New roaming rules set to be approved later this year will determine how much operators can charge mobile users when abroad. Over the coming months, MEPs will also debate how air passengers' data could be used to combat criminal offences and they will decide on rules about EU-wide patents that could improve the competitiveness of European businesses.
Lower roaming prices
Making a phone call, sending a text message or browsing the net on your mobile phone while abroad in the EU could get cheaper thanks to the new roaming rules in the pipeline. The Commission is proposing the following maximum charges from July 2014:
24 euro cents a minute for outgoing call
10 euro cents a minute for incoming calls
10 euro cents to send a text message
50 euro cent per megabyte for data download
However, German Christian Democrat Angelika Niebler, who is steering the legislation through the EP, thinks that maximum prices could be even lower. MEPs will vote on the new rules, including the right for mobile users to choose their roaming provider when abroad, in April.
Use of passenger name record (PNR) data
New legislation to be voted in May will clarify which authorities would have access to PNR data - information provided by passengers and collected by air carriers - and under what terms. The aim is to help combat organised crime.

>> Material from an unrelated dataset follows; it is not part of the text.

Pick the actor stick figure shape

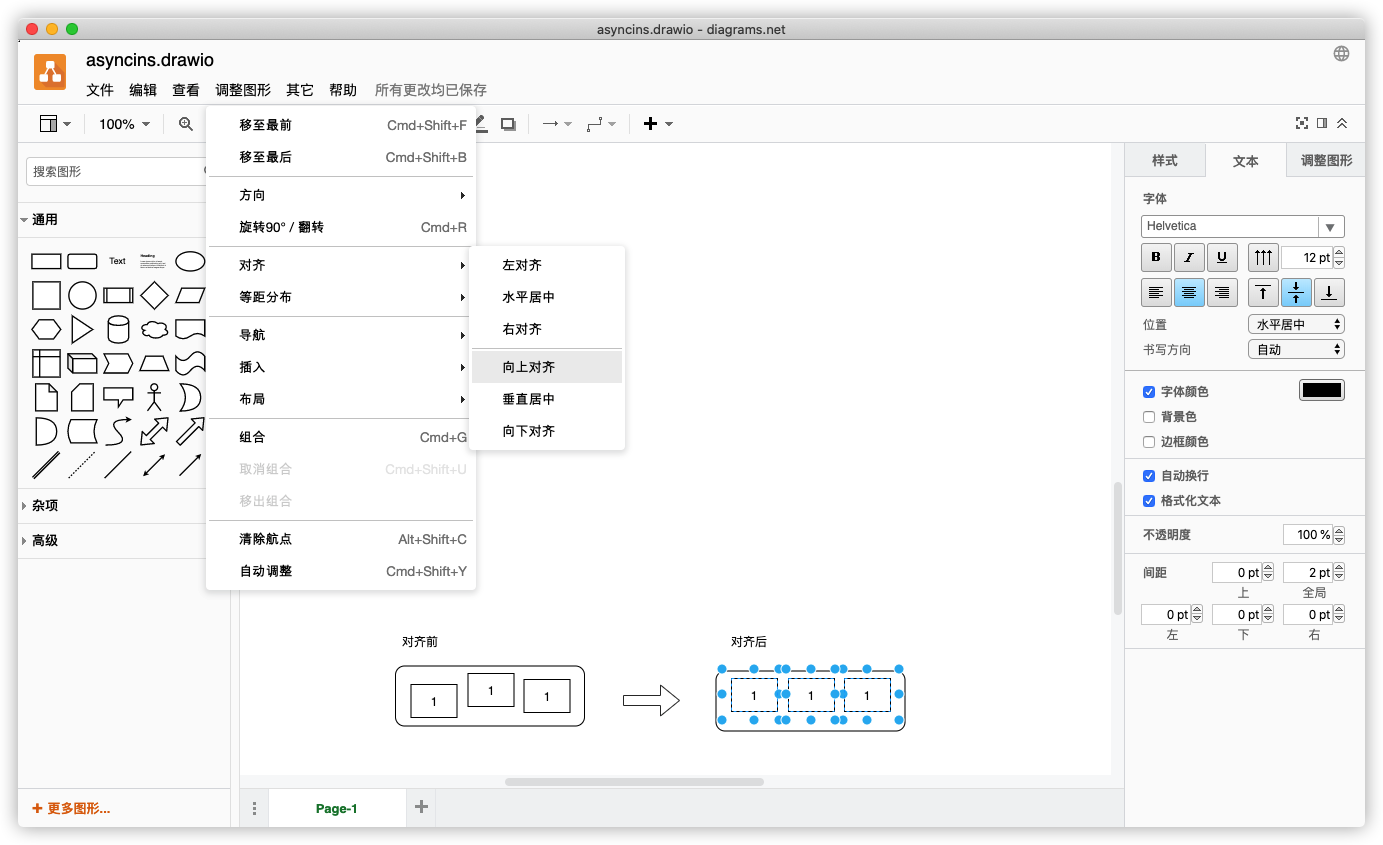pos(154,397)
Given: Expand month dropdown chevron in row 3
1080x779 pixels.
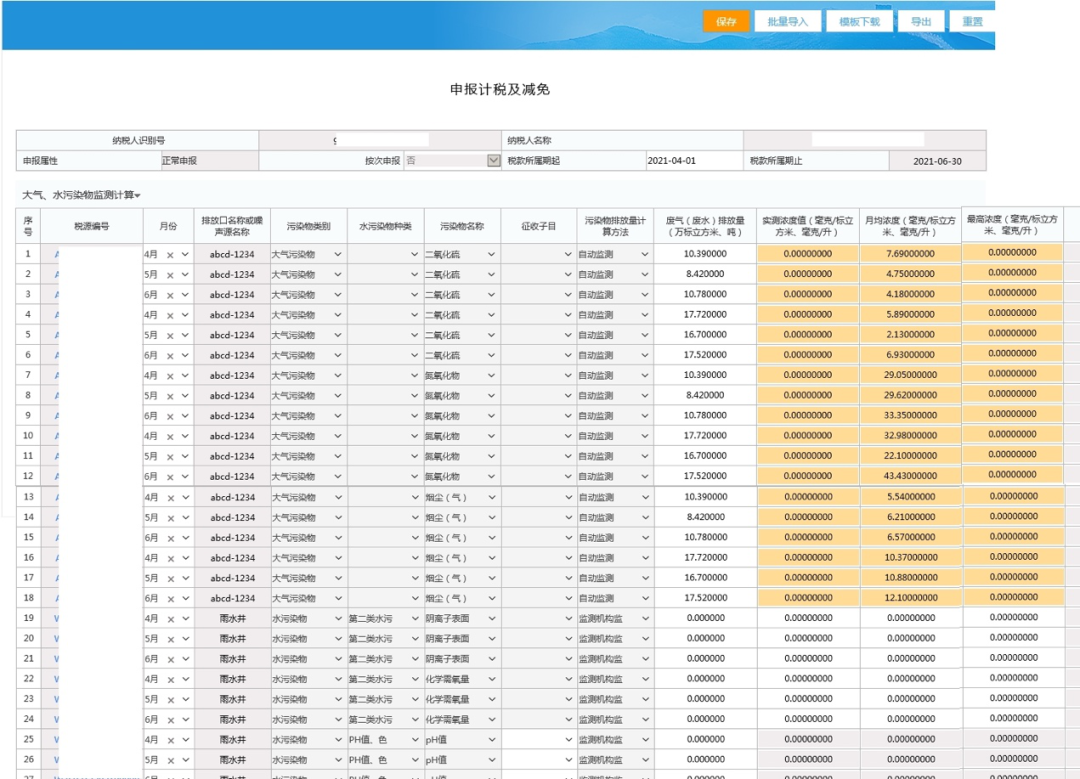Looking at the screenshot, I should (x=185, y=295).
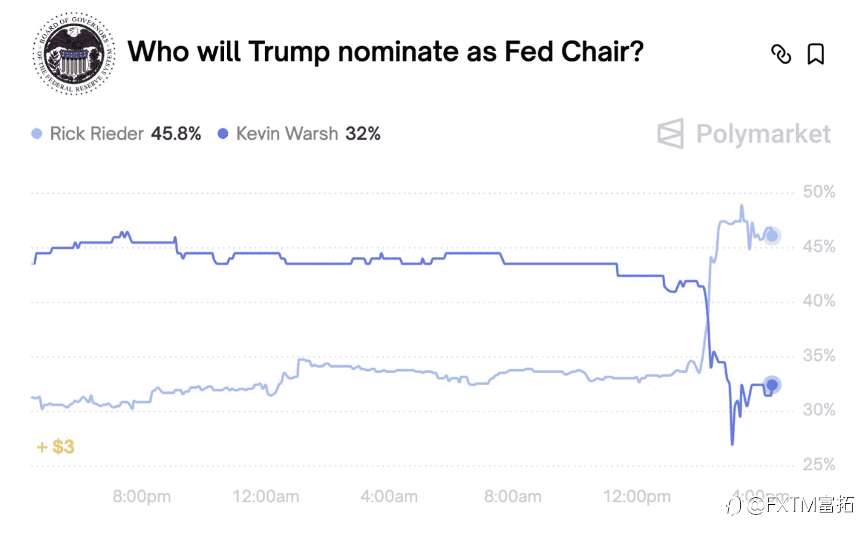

Unitary patent to help businesses
Getting EU-wide patent protection is a costly and complicated affair requiring a patent to be validated in each EU country. Proposals for a unitary EU patent, due to be voted in February, would give patent protection in all 25 EU countries who have signed up to the proposal (Italy and Spain are not participating) and should foster innovation and boost competitiveness.
Seeking justice collectively
Also in February MEPs are set to decide on an own-initiative report proposing collective redress at a European level. It would allow victims of unlawful behaviour to bundle claims they would not otherwise pursue individually (for example because the cost of seeking individual redress might be disproportionate to the damage sustained), but should not allow abusive litigation.